Your objective:
Each record below should be output verbatim, without pictures.

Records from a data collection
┄┄┄┄┄┄┄┄┄┄┄┄┄┄┄┄┄┄┄┄
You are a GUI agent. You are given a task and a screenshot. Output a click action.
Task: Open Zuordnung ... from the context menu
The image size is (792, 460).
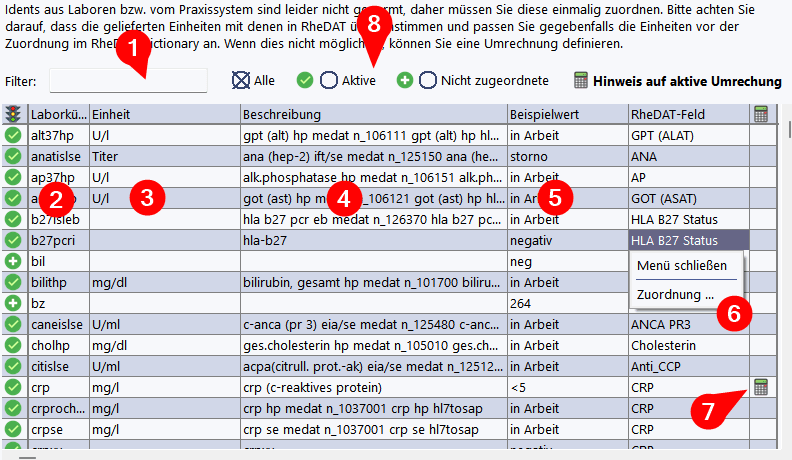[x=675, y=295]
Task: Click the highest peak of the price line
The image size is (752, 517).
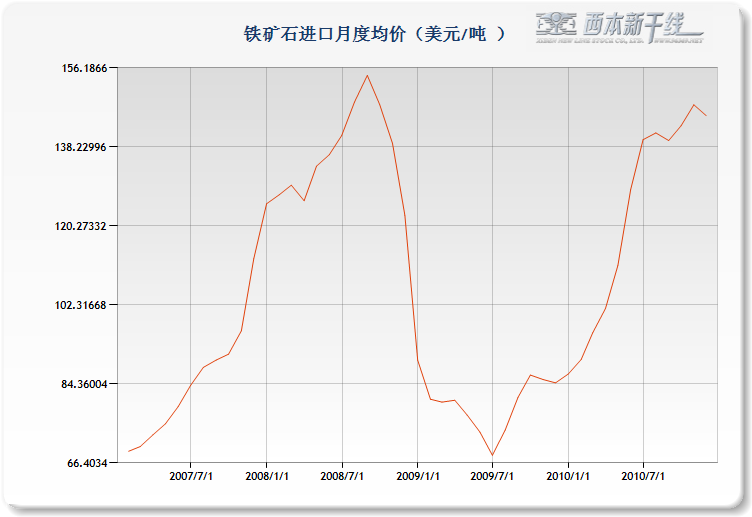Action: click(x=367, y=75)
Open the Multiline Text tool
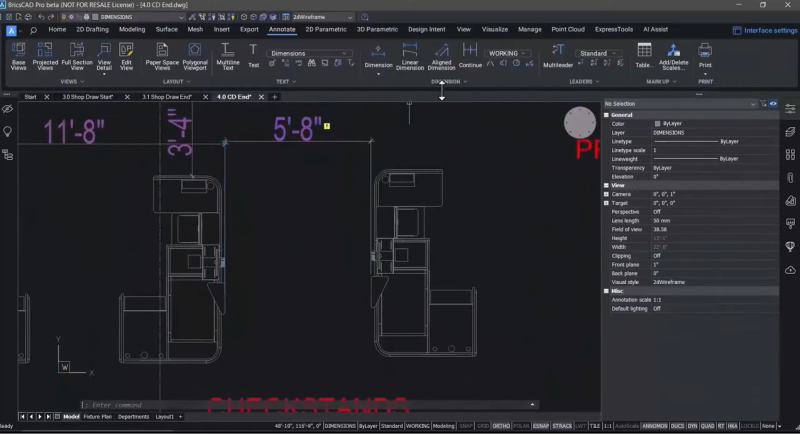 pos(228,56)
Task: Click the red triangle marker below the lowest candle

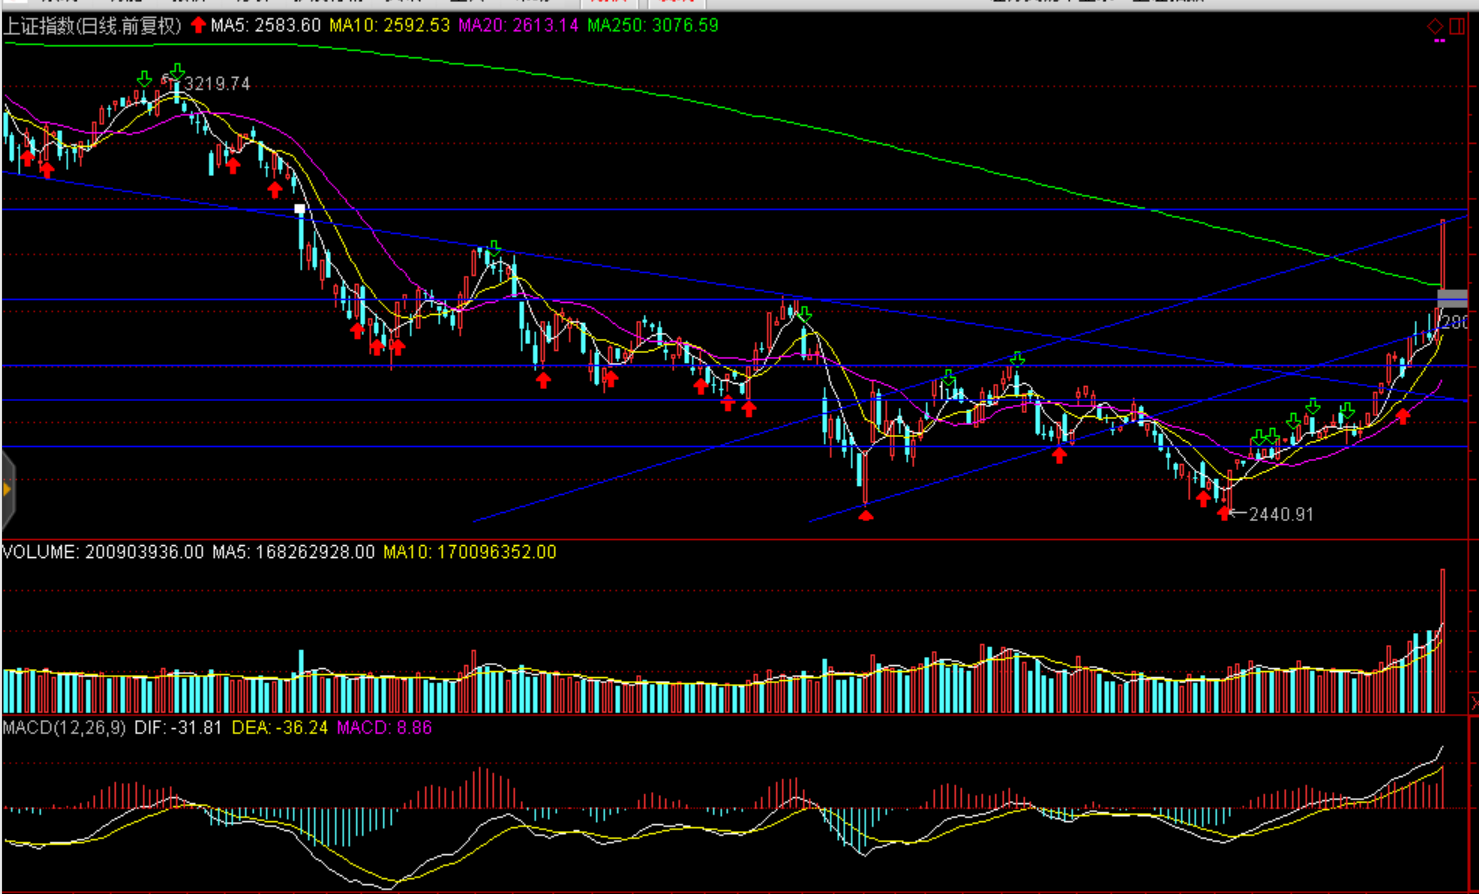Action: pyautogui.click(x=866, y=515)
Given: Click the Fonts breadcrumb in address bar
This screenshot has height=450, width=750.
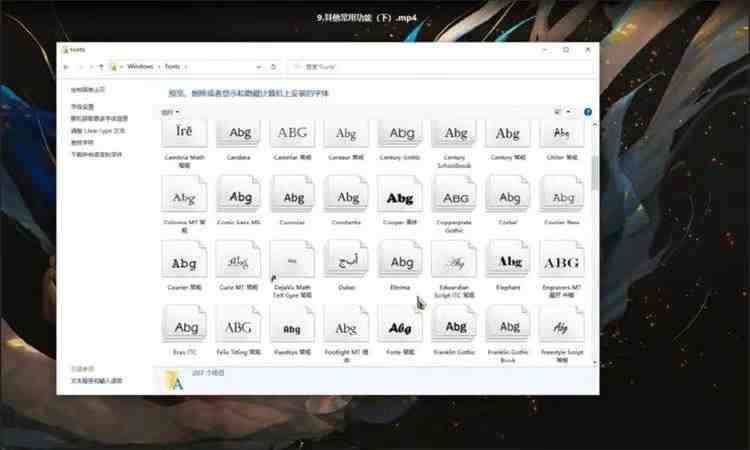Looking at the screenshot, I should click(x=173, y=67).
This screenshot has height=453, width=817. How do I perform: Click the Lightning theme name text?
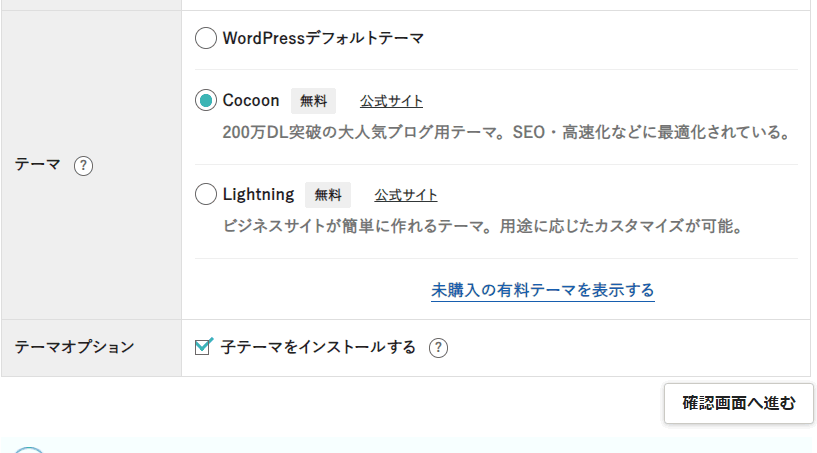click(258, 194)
┄┄┄┄┄┄┄┄┄┄┄┄┄┄┄┄┄┄┄┄
Written answer:
You are a GUI agent. You are given a task and a screenshot. Output a click action.
Task: Open Zuordnung ... from the context menu
The image size is (792, 460).
[x=675, y=295]
Task: Click the highest peak of the price line
The image size is (752, 517).
Action: click(x=367, y=75)
Open the Multiline Text tool
 pos(228,56)
Task: Click the red triangle marker below the lowest candle

Action: pyautogui.click(x=866, y=515)
Given: Click the Fonts breadcrumb in address bar
This screenshot has height=450, width=750.
Looking at the screenshot, I should click(x=173, y=67).
This screenshot has height=453, width=817. How do I perform: Click the Lightning theme name text?
click(258, 194)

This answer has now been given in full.